| name | ktx-ai-data-context-layer |
| description | Install and configure ktx, an executable context layer for data and analytics agents that enables accurate warehouse queries through MCP with semantic layer and skills |
| triggers | ["set up ktx for data agent queries","configure ktx semantic layer for warehouse","install ktx context layer with MCP","help me query my data warehouse with ktx","set up ktx for Claude Code data analysis","configure ktx ingestion from dbt and warehouse","troubleshoot ktx mcp server connection","build ktx context from database metadata"] |
ktx AI Data Context Layer
Skill by ara.so — AI Agent Skills collection.

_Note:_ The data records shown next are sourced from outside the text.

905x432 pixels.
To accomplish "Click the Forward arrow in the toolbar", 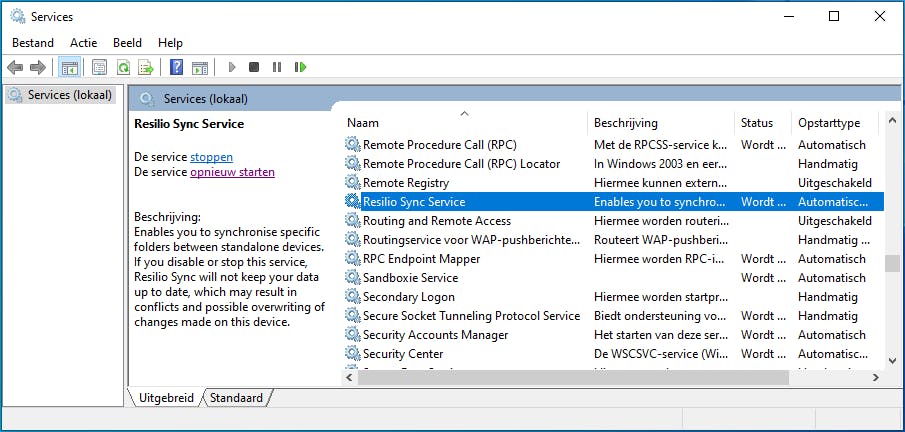I will (38, 68).
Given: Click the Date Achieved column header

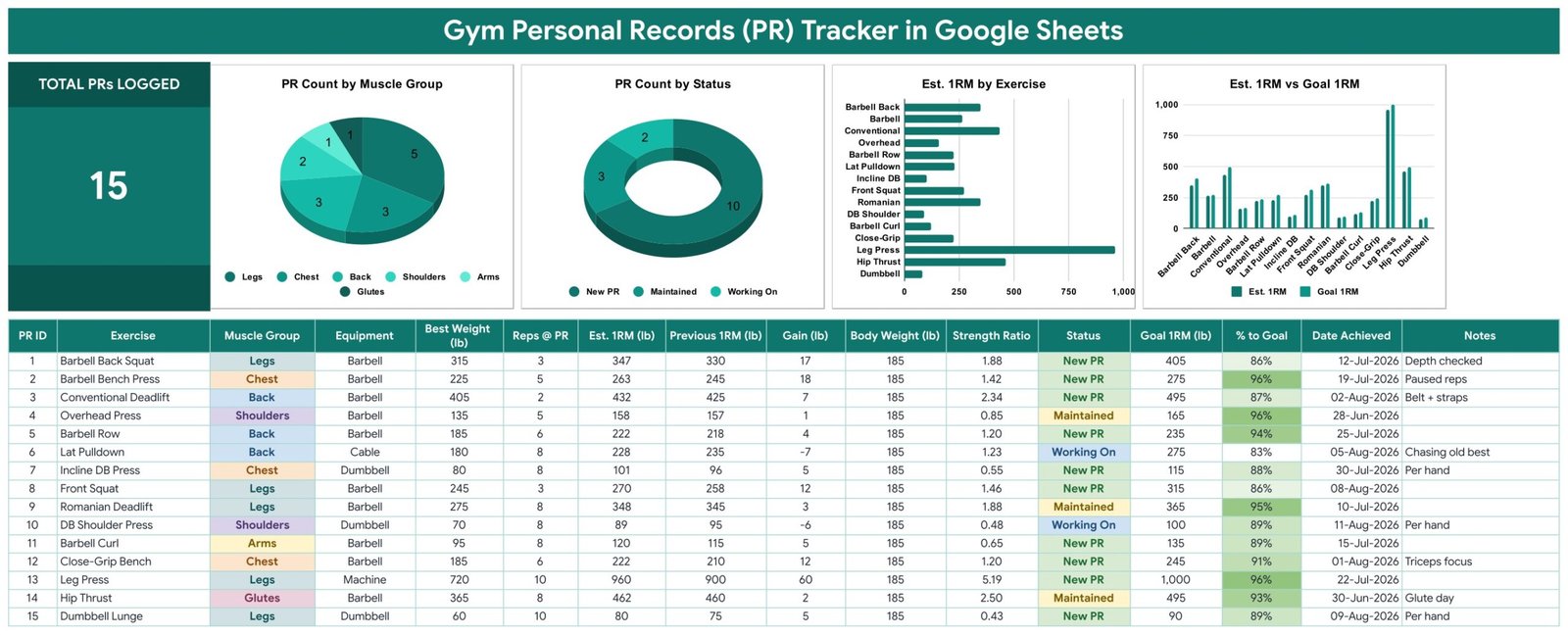Looking at the screenshot, I should [1351, 335].
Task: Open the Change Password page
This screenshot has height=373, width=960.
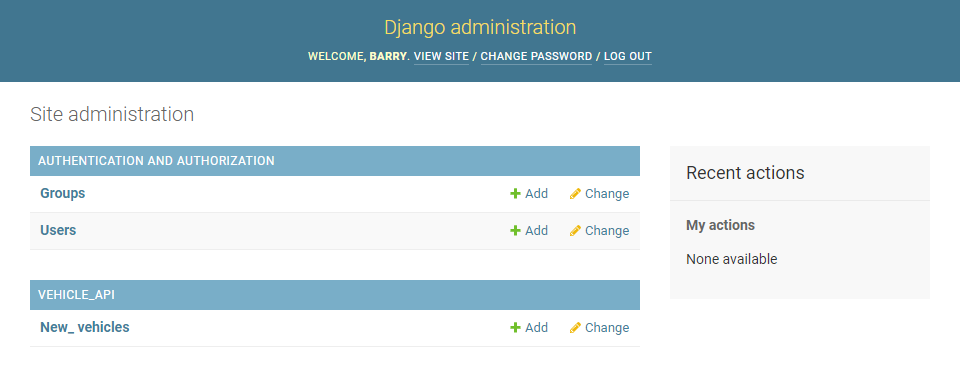Action: click(536, 56)
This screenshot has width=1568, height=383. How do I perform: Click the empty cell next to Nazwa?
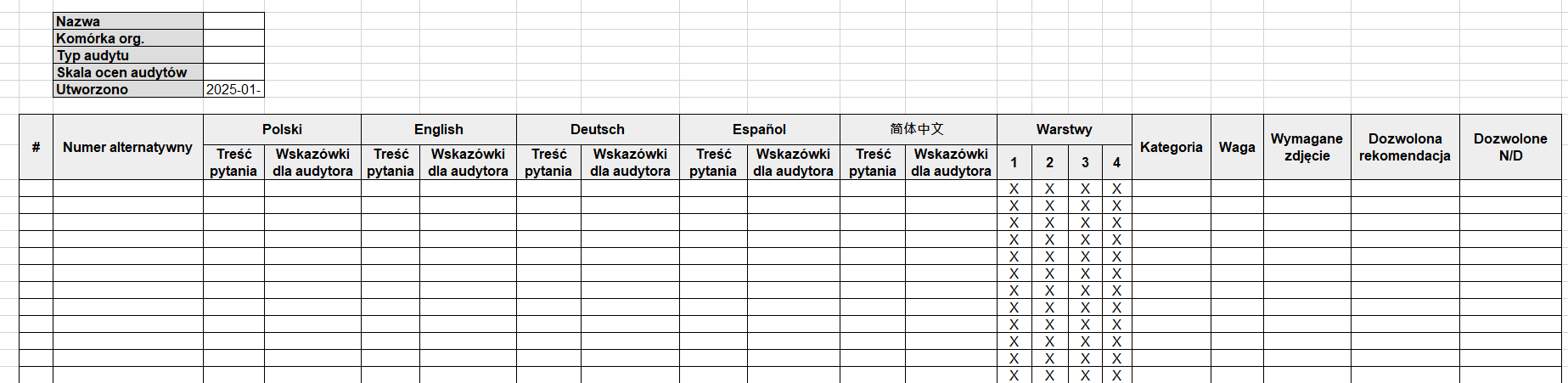click(x=233, y=21)
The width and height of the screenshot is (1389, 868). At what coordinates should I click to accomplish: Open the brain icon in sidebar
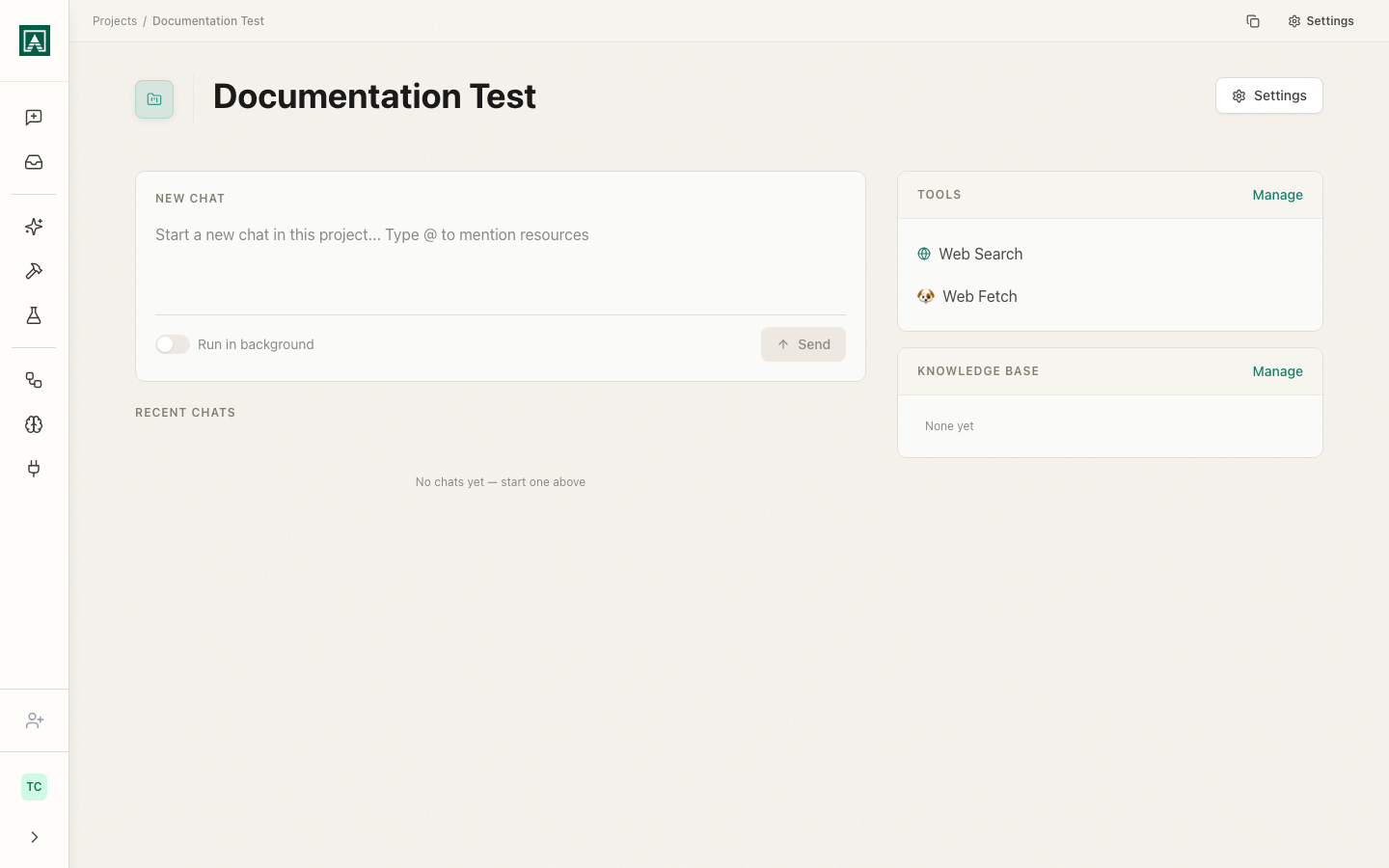pos(34,424)
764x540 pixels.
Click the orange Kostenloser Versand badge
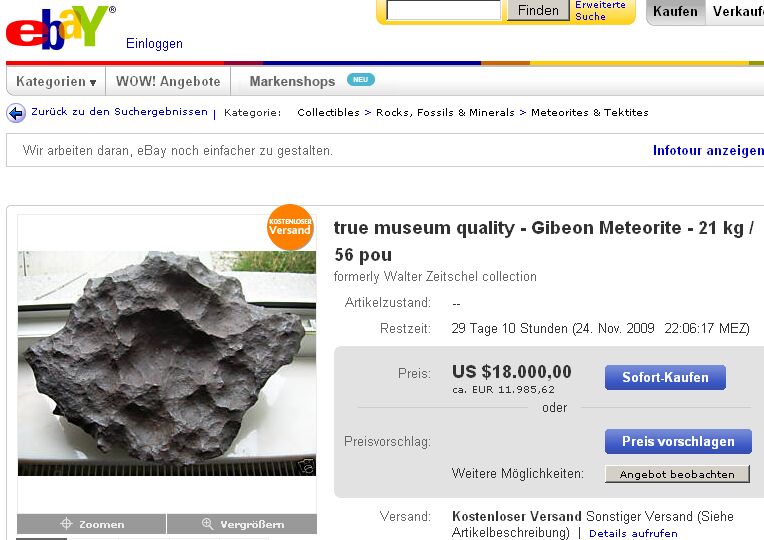tap(290, 226)
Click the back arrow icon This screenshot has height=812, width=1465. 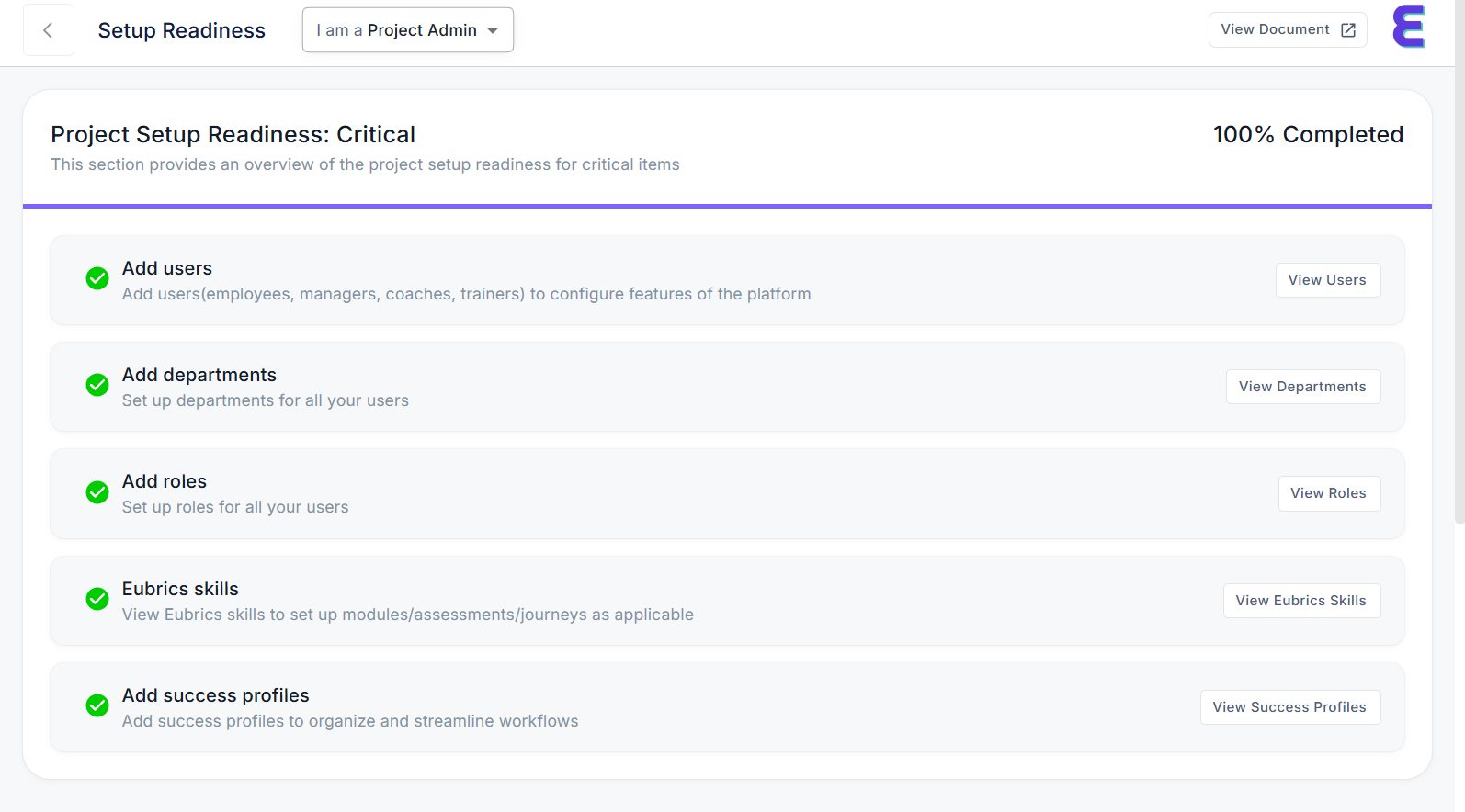coord(48,30)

ktx is a self-improving context layer that teaches AI agents how to query your data warehouse accurately. It ingests metadata from databases, dbt, Looker, Metabase, and wikis to build a semantic layer with approved metric definitions, joinable columns, and business knowledge. Agents access this through MCP (Model Context Protocol) tools and CLI commands.
What ktx Does
- Learns from company knowledge — ingests wiki content, removes duplicates, flags contradictions
- Maps the data stack — samples tables, detects joinable columns, captures metadata and usage patterns
- Builds a semantic layer — combines raw tables and high-level metrics with automatic join resolution
- Serves agents at execution — exposes CLI and MCP tools with semantic search across wiki and semantic-layer entities
Works with PostgreSQL, Snowflake, BigQuery, ClickHouse, MySQL, SQL Server, and SQLite. Integrates with dbt, MetricFlow, LookML, Looker, Metabase, and Notion.
Installation
Global CLI Installation
npm install -g @kaelio/ktx
Project-Specific Installation
cd /path/to/your/project
npm install @kaelio/ktx
Verify Installation
ktx --version
ktx --help
Quick Setup
ktx setup
ktx status
The ktx setup command will:
- Create or resume a local ktx project
- Configure LLM and embedding providers
- Set up database connections
- Configure context sources (dbt, Looker, etc.)
- Build initial context
- Install agent integration (MCP)
Project Structure
my-project/
├── ktx.yaml # Project configuration
├── semantic-layer/<connection-id>/ # YAML semantic sources
├── wiki/global/ # Shared business context
├── wiki/user/<user-id>/ # User-scoped notes
├── raw-sources/<connection-id>/ # Ingest artifacts and reports
└── .ktx/ # Local state and secrets (git-ignored)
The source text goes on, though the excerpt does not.